**Your task:** Below are the records; give again exactly the line with "Кавказ: что с бензином? (149, 100)", the line with "Адыгея (177, 62)", and each line that lies between them, and nothing besides.

**Recorded information:**
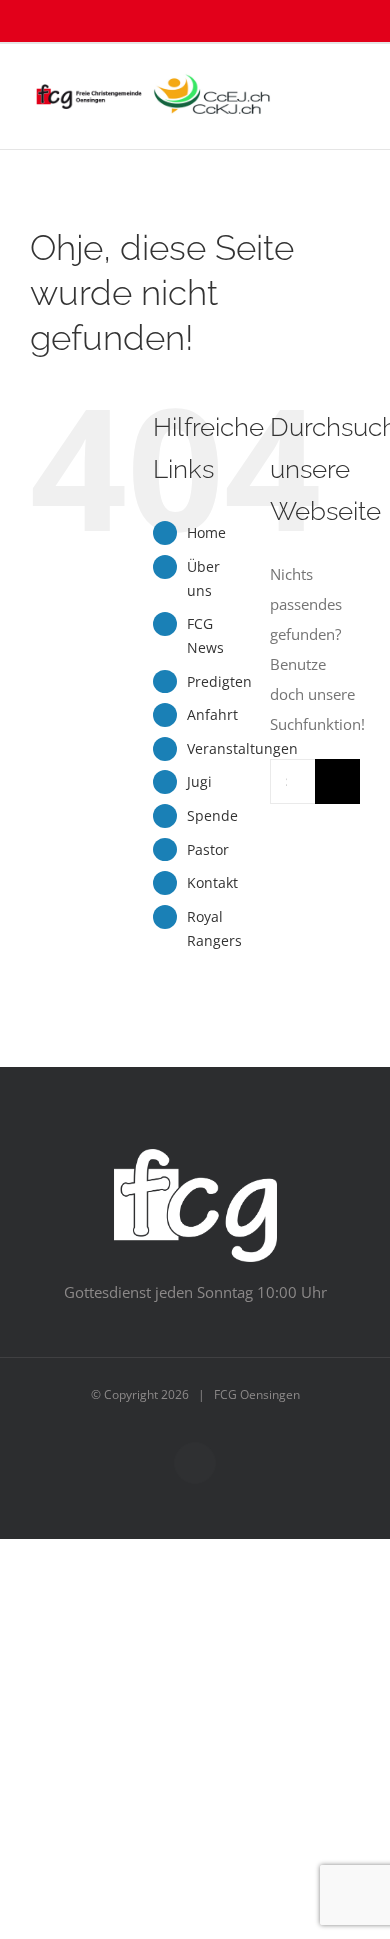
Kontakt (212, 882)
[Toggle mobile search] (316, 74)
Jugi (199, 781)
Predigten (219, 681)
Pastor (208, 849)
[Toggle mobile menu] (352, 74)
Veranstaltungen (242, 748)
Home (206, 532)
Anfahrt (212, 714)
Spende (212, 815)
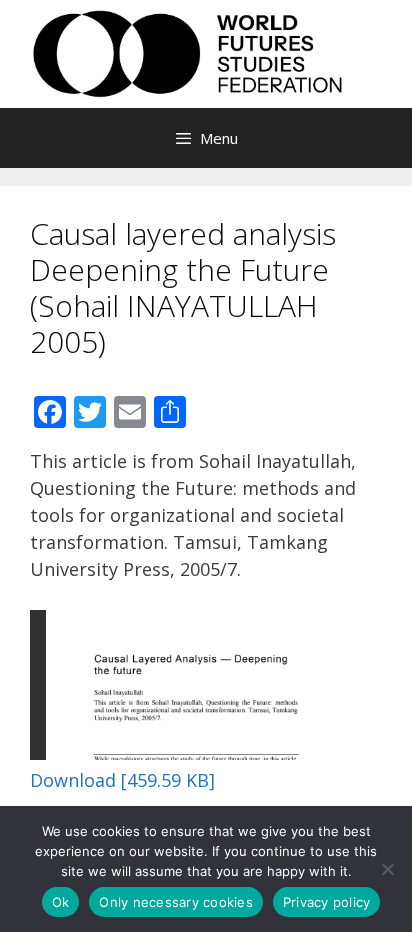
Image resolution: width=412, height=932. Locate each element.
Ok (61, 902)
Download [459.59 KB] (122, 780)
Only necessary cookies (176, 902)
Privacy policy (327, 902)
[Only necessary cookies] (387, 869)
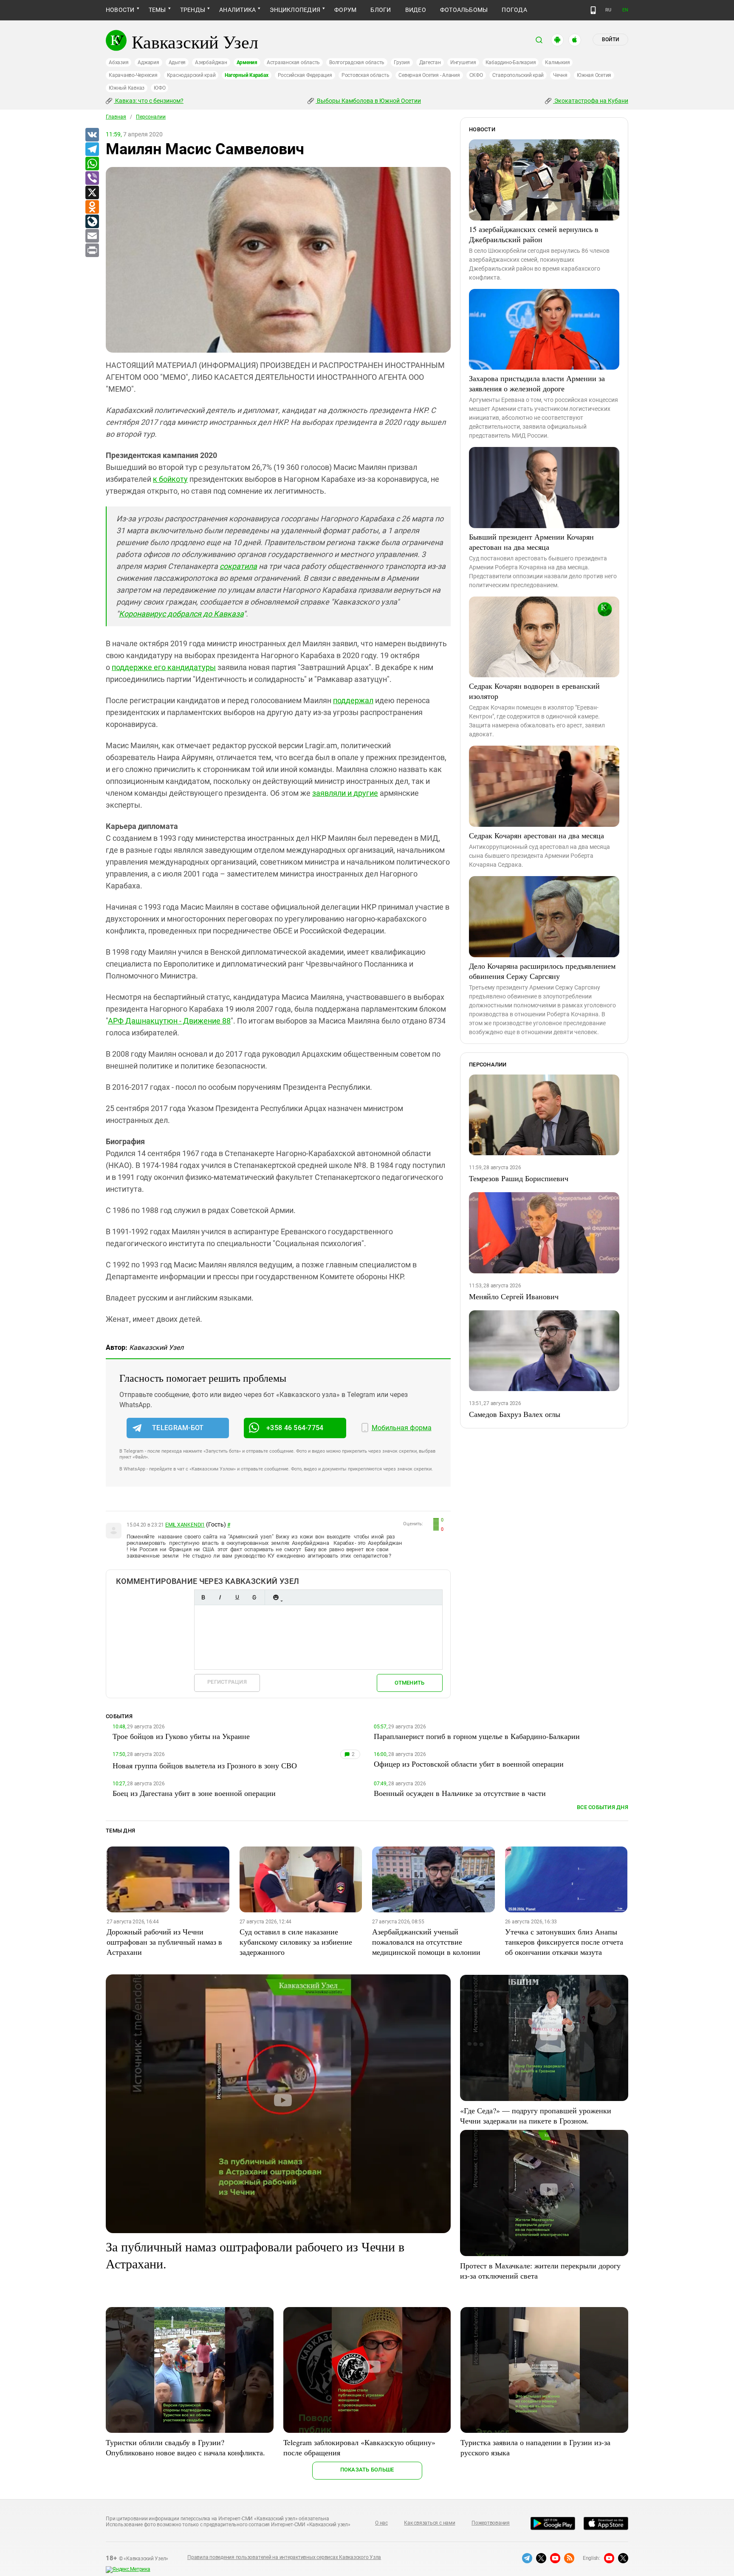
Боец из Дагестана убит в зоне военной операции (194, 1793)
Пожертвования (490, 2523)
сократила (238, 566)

---

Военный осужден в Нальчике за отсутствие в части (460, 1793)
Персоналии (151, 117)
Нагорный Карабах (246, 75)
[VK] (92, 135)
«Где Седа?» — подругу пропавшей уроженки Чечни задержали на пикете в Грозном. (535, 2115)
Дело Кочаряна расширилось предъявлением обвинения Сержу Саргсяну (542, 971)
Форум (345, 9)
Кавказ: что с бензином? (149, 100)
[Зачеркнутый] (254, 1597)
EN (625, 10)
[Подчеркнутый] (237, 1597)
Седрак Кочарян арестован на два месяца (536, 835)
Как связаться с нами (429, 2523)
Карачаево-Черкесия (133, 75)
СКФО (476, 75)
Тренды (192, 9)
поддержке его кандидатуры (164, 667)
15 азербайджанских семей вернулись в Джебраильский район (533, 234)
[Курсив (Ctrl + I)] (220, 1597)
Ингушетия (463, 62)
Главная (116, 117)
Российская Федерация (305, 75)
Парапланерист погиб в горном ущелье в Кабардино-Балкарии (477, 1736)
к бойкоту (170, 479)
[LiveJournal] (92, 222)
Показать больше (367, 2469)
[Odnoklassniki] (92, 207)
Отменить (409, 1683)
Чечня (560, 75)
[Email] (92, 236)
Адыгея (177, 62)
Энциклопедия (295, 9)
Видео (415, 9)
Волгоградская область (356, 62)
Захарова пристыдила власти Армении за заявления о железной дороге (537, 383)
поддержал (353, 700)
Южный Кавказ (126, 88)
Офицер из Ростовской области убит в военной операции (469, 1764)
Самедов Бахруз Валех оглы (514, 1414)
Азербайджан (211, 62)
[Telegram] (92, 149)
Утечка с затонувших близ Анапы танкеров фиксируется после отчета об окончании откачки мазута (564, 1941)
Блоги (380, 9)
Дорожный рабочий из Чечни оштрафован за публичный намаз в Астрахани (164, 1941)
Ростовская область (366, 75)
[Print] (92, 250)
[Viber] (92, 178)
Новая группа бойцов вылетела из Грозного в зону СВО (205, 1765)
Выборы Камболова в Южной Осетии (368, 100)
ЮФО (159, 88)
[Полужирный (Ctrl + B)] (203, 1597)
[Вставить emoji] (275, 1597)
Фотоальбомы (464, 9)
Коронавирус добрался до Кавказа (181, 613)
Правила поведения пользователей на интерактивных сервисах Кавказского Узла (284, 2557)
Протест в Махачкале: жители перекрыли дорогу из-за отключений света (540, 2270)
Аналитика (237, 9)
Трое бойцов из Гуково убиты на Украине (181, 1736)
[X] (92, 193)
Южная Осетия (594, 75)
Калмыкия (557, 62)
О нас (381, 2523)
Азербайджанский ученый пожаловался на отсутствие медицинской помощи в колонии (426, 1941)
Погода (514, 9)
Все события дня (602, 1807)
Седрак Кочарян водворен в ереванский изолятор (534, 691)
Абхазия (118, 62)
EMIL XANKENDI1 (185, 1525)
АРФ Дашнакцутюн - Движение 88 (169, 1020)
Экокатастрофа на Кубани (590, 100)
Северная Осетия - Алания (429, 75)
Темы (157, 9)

**Exercise output:**
Кавказ: что с бензином? (149, 100)
[Зачеркнутый] (254, 1597)
EN (625, 10)
[Подчеркнутый] (237, 1597)
Седрак Кочарян арестован на два месяца (536, 835)
Как связаться с нами (429, 2523)
Карачаево-Черкесия (133, 75)
СКФО (476, 75)
Тренды (192, 9)
поддержке его кандидатуры (164, 667)
15 азербайджанских семей вернулись в Джебраильский район (533, 234)
[Курсив (Ctrl + I)] (220, 1597)
Ингушетия (463, 62)
Главная (116, 117)
Российская Федерация (305, 75)
Парапланерист погиб в горном ущелье в Кабардино-Балкарии (477, 1736)
к бойкоту (170, 479)
[LiveJournal] (92, 222)
Показать больше (367, 2469)
[Odnoklassniki] (92, 207)
Отменить (409, 1683)
Чечня (560, 75)
[Email] (92, 236)
Адыгея (177, 62)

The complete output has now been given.